I’ve worked closely with many people and made so many things, but the memory of a campus is short. In four years, there won’t be anyone here who knows my name, probably. The fact of the matter is each student is just one of tens of thousands, and our time at this university ends. Papers decompose, and digital archives are lost on the vast internet.
Despite the obsolescence of memory, I haven’t fallen out of love with the Daily Cal or anything else. I still love drafting design and illustration concepts and scattering 3D flowers on digital landscapes. I still want to make things I am proud of, and I still think it’d be lovely if someone looks at one of my works and thinks “I’ll remember this.” I still get sad if I feel like my efforts have been overlooked. But I’ve decided that, even if it’s not widely remembered, my work still matters as long as it matters to me.
What I’ve made in these past four years represents the experiences I’ve had, the skills I’ve gained, the bonds I’ve formed and the sleepless nights I’ve spent with friends. I can hold a paper and remember grabbing stress-relieving frozen yogurt with the team midproduction or heading back to the office at 1 a.m. to fix layouts. I can watch a clip of animation and think about how we storyboarded those scenes while watching silly bird videos on the projector of a Kresge Library study room.
And I know that these things we’ve made and the times we’ve spent together matter to us, the people who poured our blood, sweat and tears into something just because we cared about it. Even if no one else remembers our works or who made them, I will remember these moments fondly.
To Courtney, Connor, Emily and Kaitlan — I will remember working together for semester after semester on paper after paper and making the work fun, somehow. I couldn’t have asked for a better team or better friends.
To Connie and Patricia — I will remember staying up until ungodly hours coding or talking about video games and anime or doing whatever else with you guys, two of my closest friends even after all these years.

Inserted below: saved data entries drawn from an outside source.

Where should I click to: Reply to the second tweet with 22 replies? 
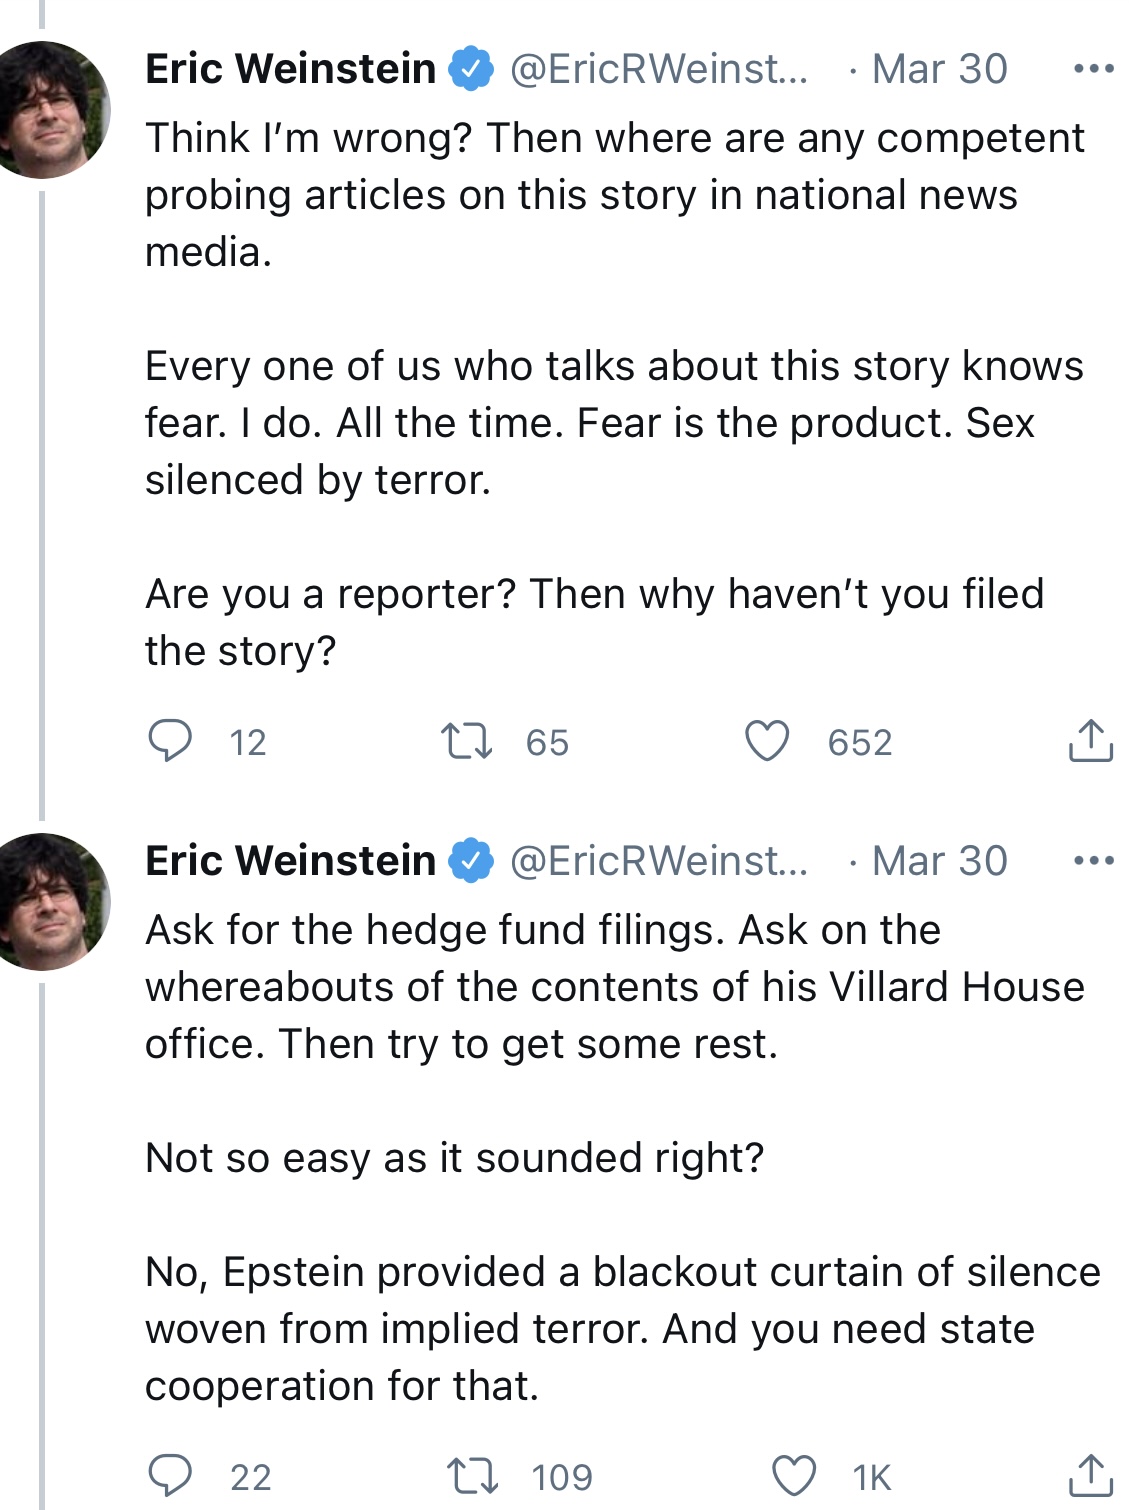coord(170,1475)
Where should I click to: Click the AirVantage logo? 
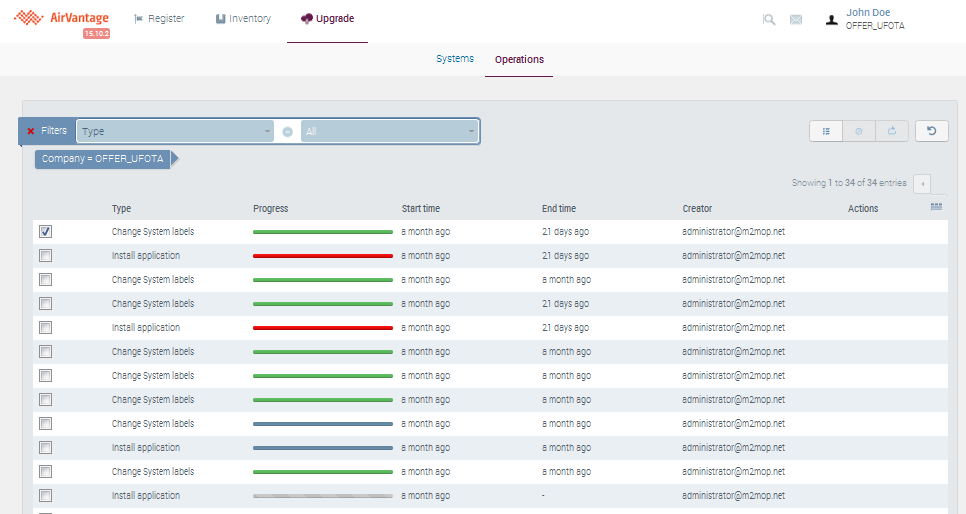tap(61, 18)
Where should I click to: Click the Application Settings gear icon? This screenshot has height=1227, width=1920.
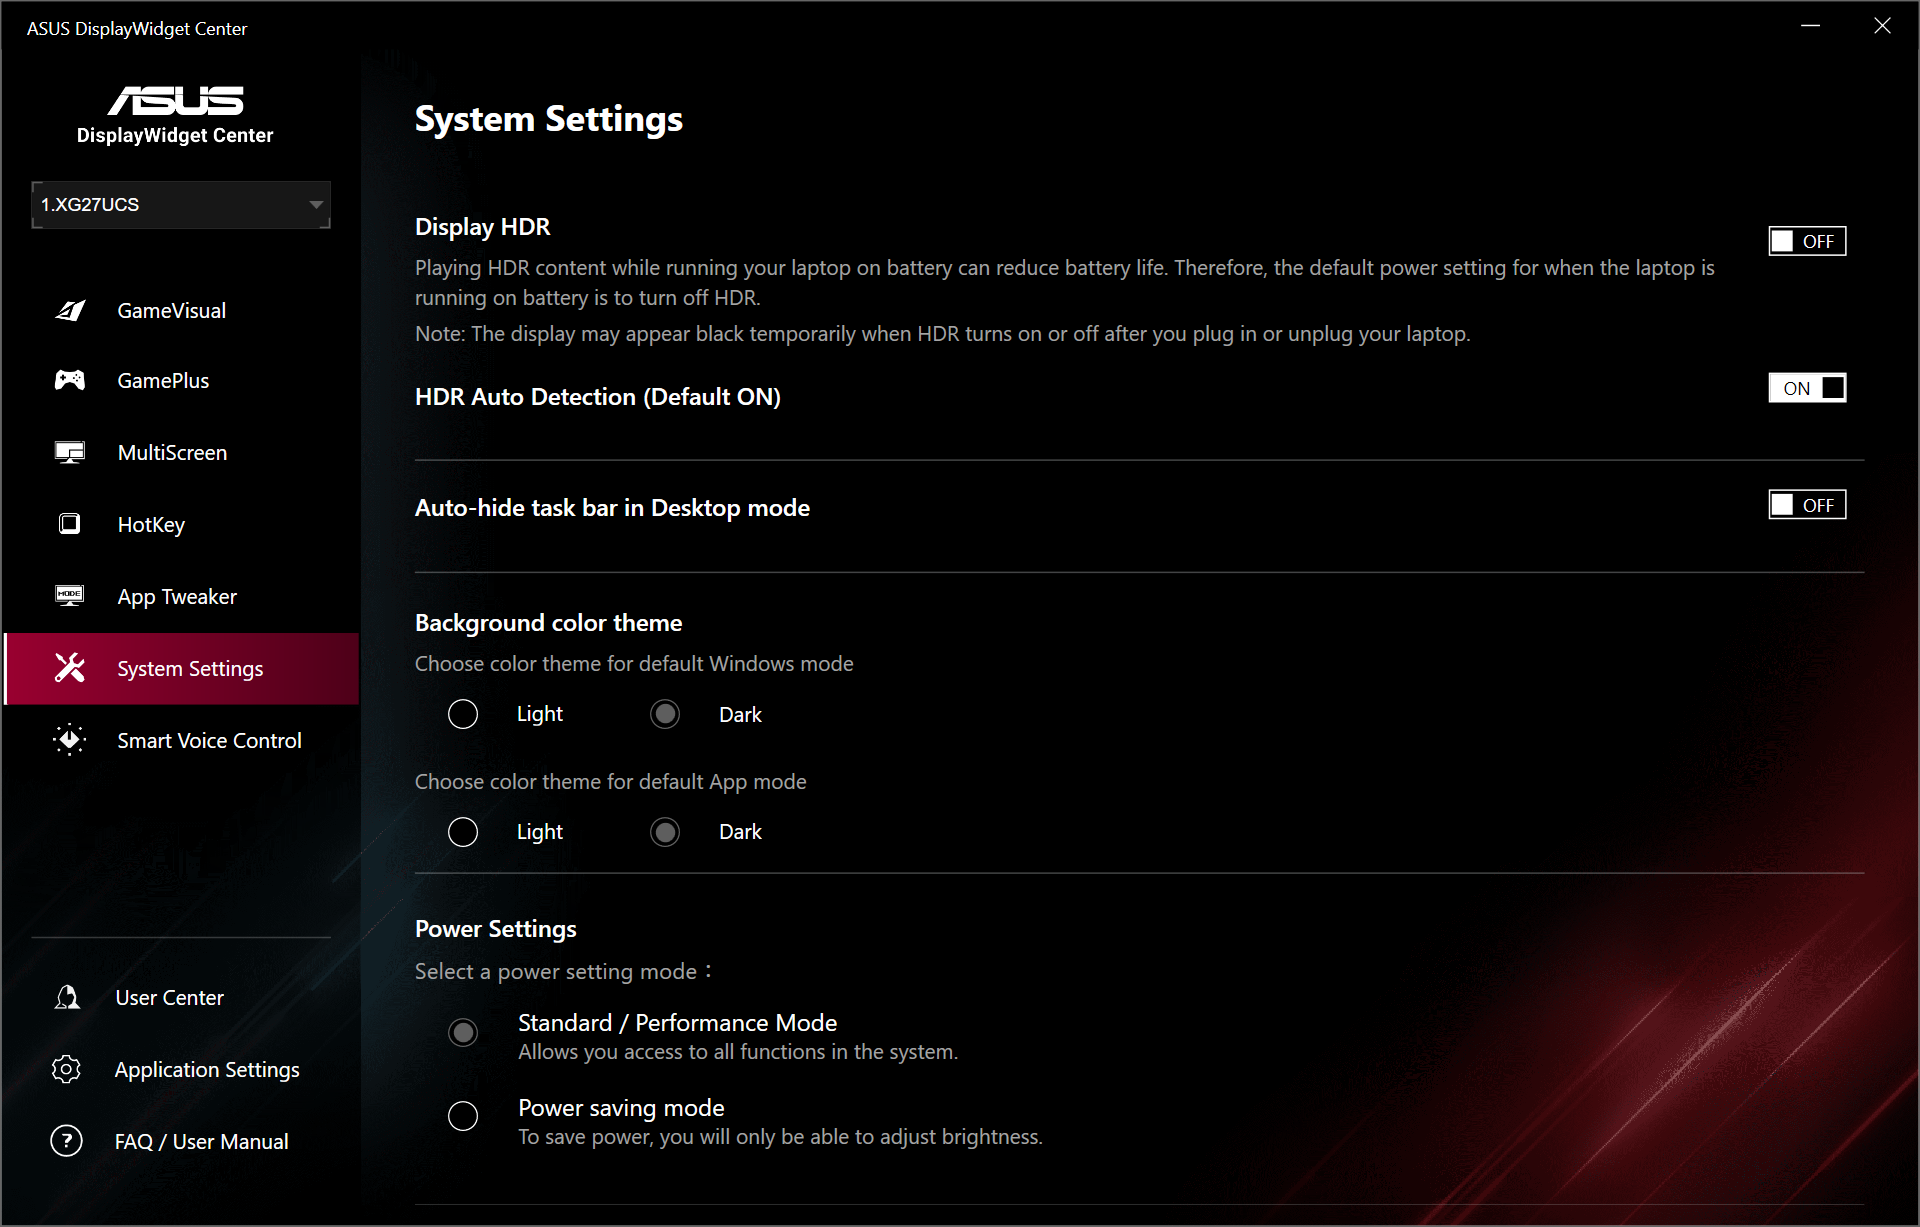click(67, 1069)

To Amanda, Maia and Sarah — I will remember frantically hopping onto Zoom calls after our latest disaster at this paper and suddenly laughing it all away because it wouldn’t matter anymore.
To my UCBUGG family — I will remember our karaoke sessions at Jaguar after long nights of teaching and our skribbl.io battles during quarantine. 3D stuff is hard, but I’m so glad I found this small corner of campus.
To Raymond — I will remember all the nights we cooked dinner at unreasonable times because I was out a bit too late and you waited. Thank you for always reminding me that there are memories to be made outside of working.
The heroes of my story are my friends and family, who brought a bit of laughter and light to long days and nights. I’ll admit, I still want to be remembered — but as long as those around me remember these small moments, too, that is more than enough.
Alexander Hong was the 2020-21 creative director. He joined The Daily Californian in spring 2018 as an illustrator and was a deputy design editor in fall 2018, spring 2019 and fall 2019 before becoming the design editor in spring 2020. He is graduating with a bachelor’s degree in electrical engineering and computer sciences.